I wonder whether this is actually a problem. Compacts only have constitutional force if they are approved by Congress. Presuming Congress would pass such compacts into law, they should arguably have the equivalent force of law as the Health Care Choice Compacts clause of the PPACA. Their direct contradictions of the PPACA would arguably supersede the PPACA. Yes, the principles of statutory interpretation put a high premium on reconciling all federal statutes as much as possible, so a federal judge might shoehorn a contravening compact into the Health Care Choice Compacts clause and read it accordingly as subservient to the PPACA. But if the compacts were written in sufficiently strident and contradictory language, it would be an easier argument to say that Congress's later approval of these compacts would override the PPACA, as both would have been Congressional actions.

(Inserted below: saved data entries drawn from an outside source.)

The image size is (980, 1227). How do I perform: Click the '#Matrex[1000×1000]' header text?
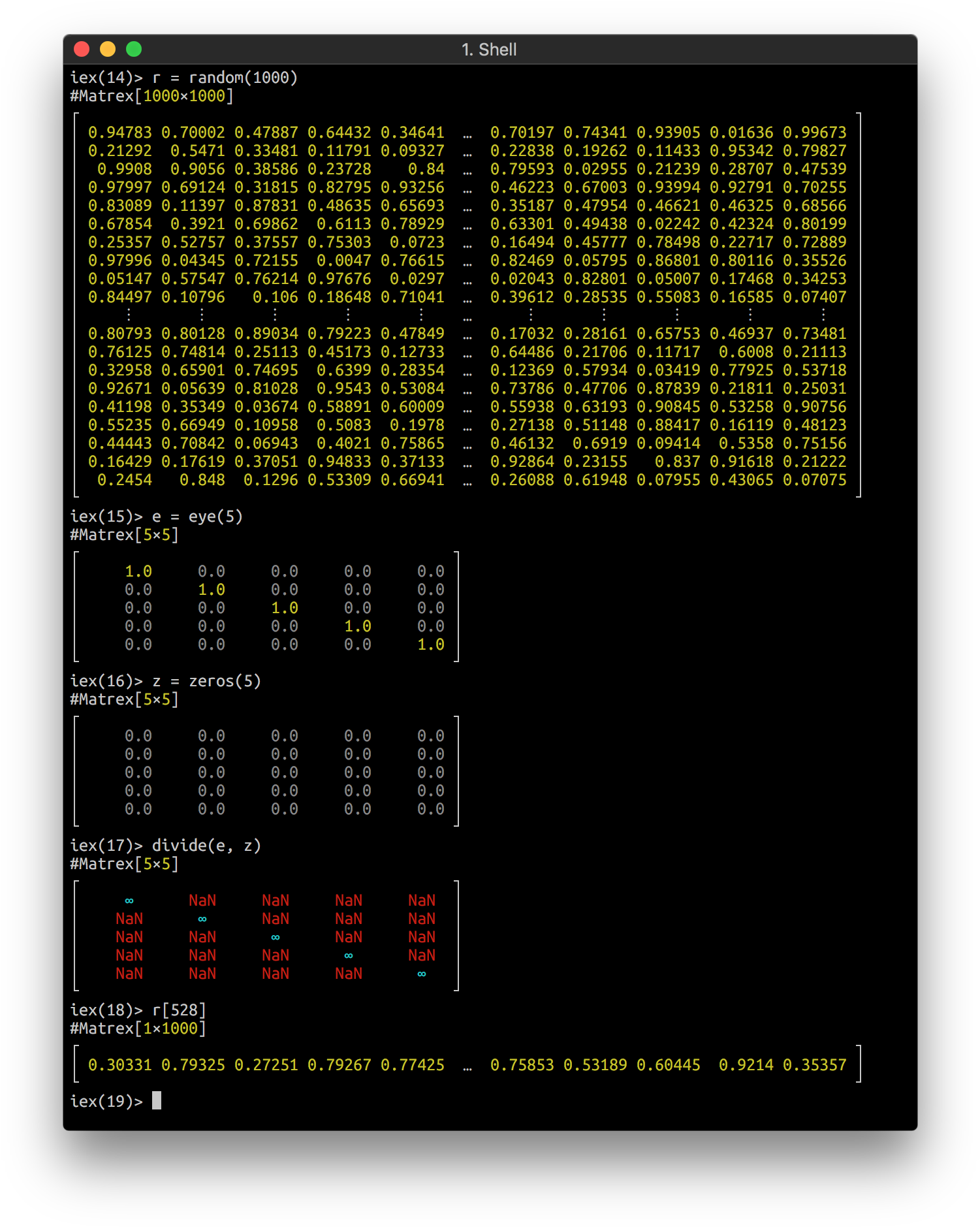click(x=151, y=96)
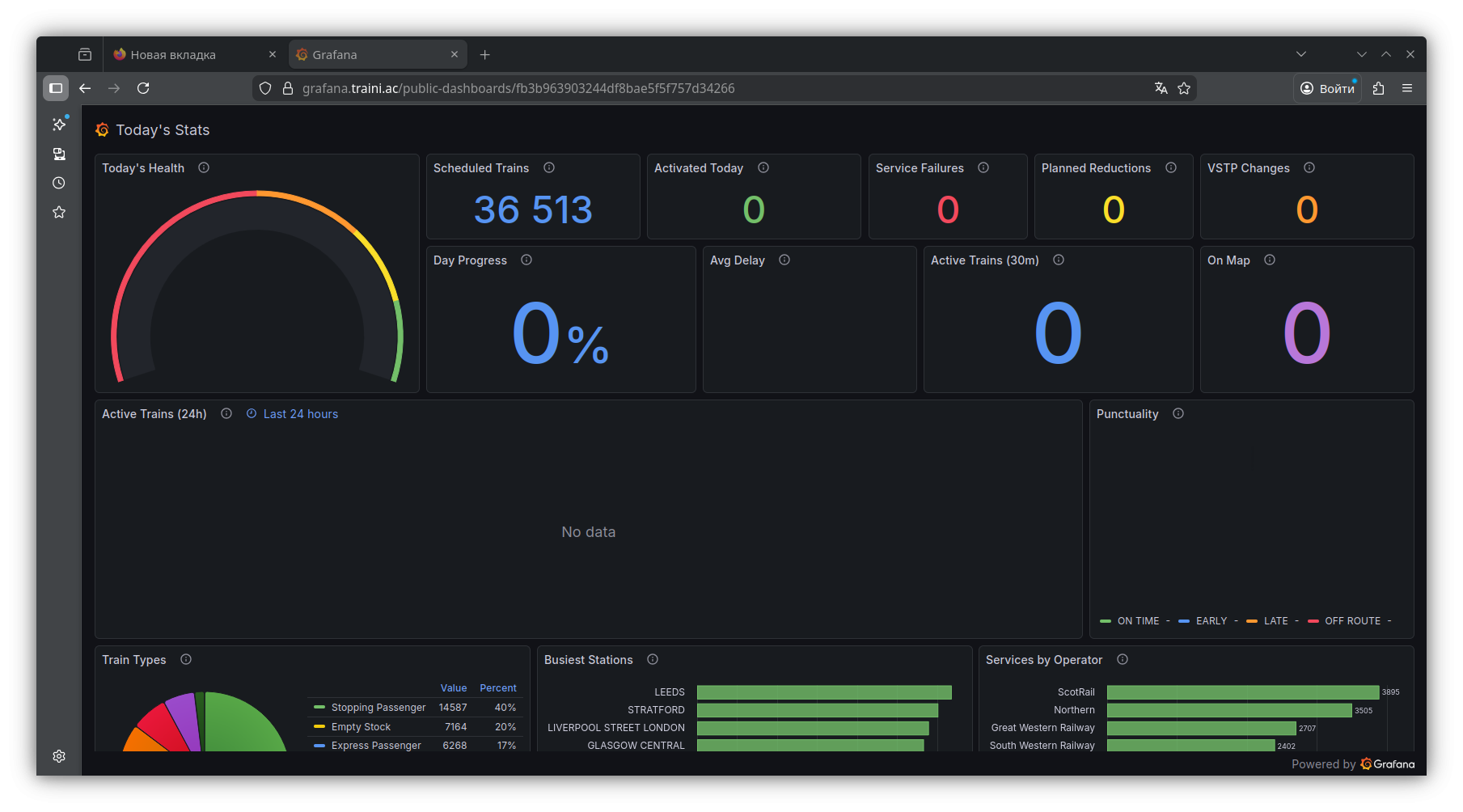Reload the Grafana page
The image size is (1463, 812).
coord(143,89)
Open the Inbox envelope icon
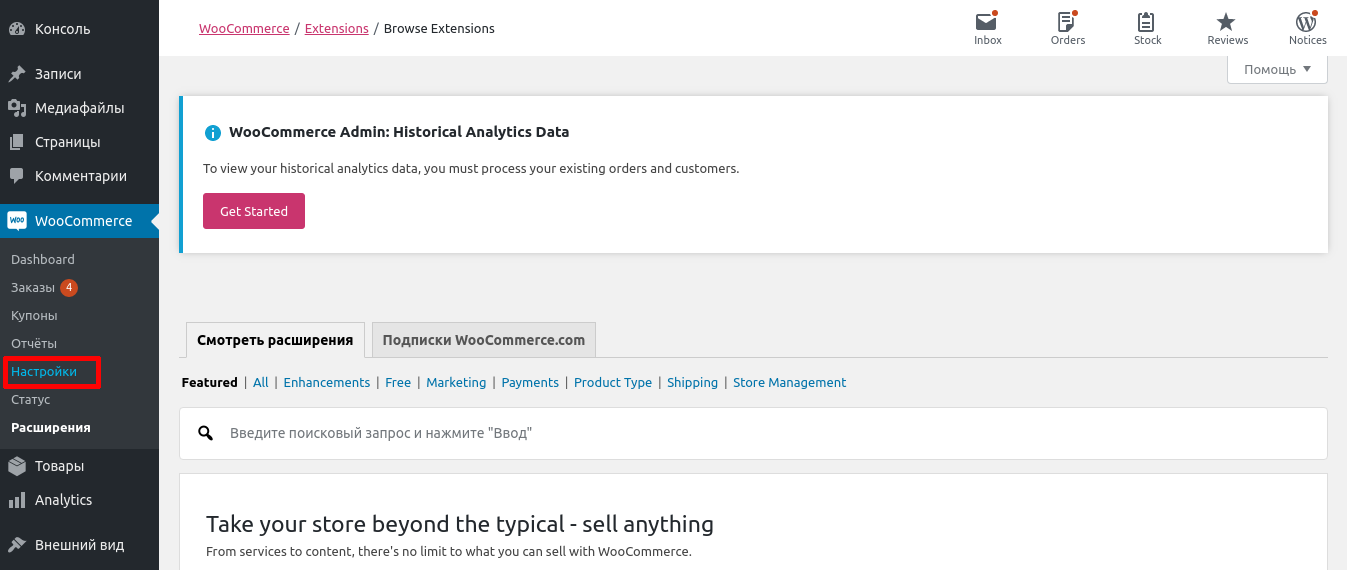1347x570 pixels. click(x=987, y=22)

Otherwise, the net result would be to say that Congress cannot abrogate or repeal its own laws—precisely because for compacts to pass constitutional muster under the Compacts Clause, Congress has to expressly write them into the public laws.

 

The compacts would not likely survive a legal challenge if the states didn't seek Congressional approval but just made bilateral or multilateral agreements outside the Compacts Clause of the Constitution. And because such compacts are not recognized as having the constitutional force of law, they would likely fall under the Secretary of Health and Human Services's purview, whom Congress has delegated through the Health Care Choice Compacts clause of the PPACA to give approval to conforming compacts without Congress's further involvement. Whether that is philosophically constitutional is another question, but my sense is that the courts would not hesitate to uphold the Secretary's authority under this provision.

 

Of course, there are also political rather than legal factors at work. If a sufficient number of states made Tenth Amendment assertions opposing the PPACA or agreed multilaterally not to assist enforcing it, the federal law might become practically moribund with or without Congressional involvement. But I suspect that a "sufficient" number of states would be fairly high—38 maybe?

 

onetenther
onetenther

Whoever thought of Obamacare must have had a lot of time to think about it if they could anticipate this.